Peacekeeping, il generale Graziano all’ONU: “Fondamentale il ruolo delle organizzazioni internazionali”

New York. “Il carattere multidimensionale, incerto e transnazionale dell’attuale minaccia determina un rischio globale rispetto al quale nessun Paese può ritenersi immune”. Lo ha detto, ieri intervenendo alla sede delle Nazioni Unite di New York, il capo di Stato Maggiore della Difesa, generale Claudio Graziano.
Il generale Graziano, invitato dall’ONU, è stato protagonista di un panel sulle sfide delle attuali e future operazioni di peace-keeping.

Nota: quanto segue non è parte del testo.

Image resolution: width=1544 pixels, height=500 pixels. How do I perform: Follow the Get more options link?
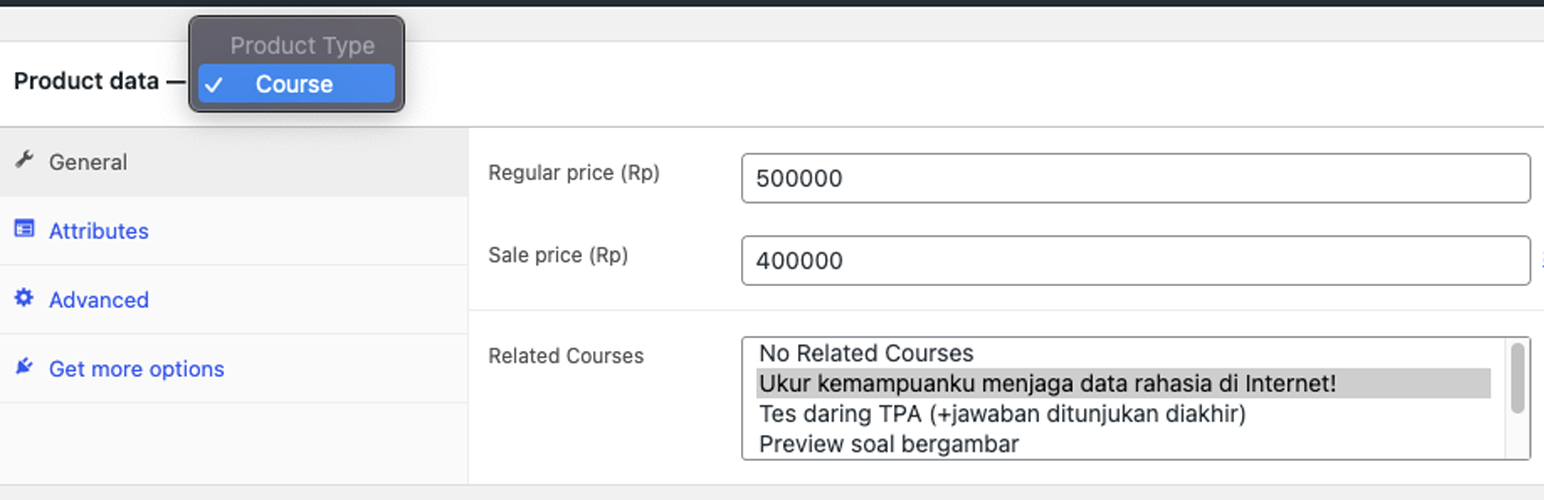click(x=136, y=369)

L’intervento del generale Claudio Graziano alle Nazioni Unite

La complessità dell’attuale scenario comporta – ha evidenziato il generale Graziano – lo sviluppo di una risposta adeguata e il ruolo delle organizzazioni internazionali è fondamentale.

Il capo di Stato Maggiore della Difesa italiana ha guidato la missione UNIFIL in Libano nei delicatissimi anni immediatamente successivi al conflitto del 2006 tra Israele ed Hezbollah.

Nel suo discorso ha sottolineato l’importanza per le Nazioni Unite di avere la capacità di guidare in modo coordinato ed efficace la gestione delle attuali crisi.

Graziano ha sottolineato la necessità di un approccio onnicomprensivo per le operazioni di peacekeeping che tenga conto, fin dai più bassi livelli, di tutti gli strumenti di potere: diplomatico, informativo, militare ed economico al fine di poter realmente coinvolgere sia le autorità locali sia quelle internazionali nel processo di ricostruzione e sviluppo delle aree che hanno subito il crollo statuale.
Il ruolo italiano nelle operazioni ONU è di primo piano.

Il nostro Paese, infatti, è il primo contributore in termini di truppe tra i Paesi occidentali con una significativa partecipazione alle operazioni in Libano e in Mali.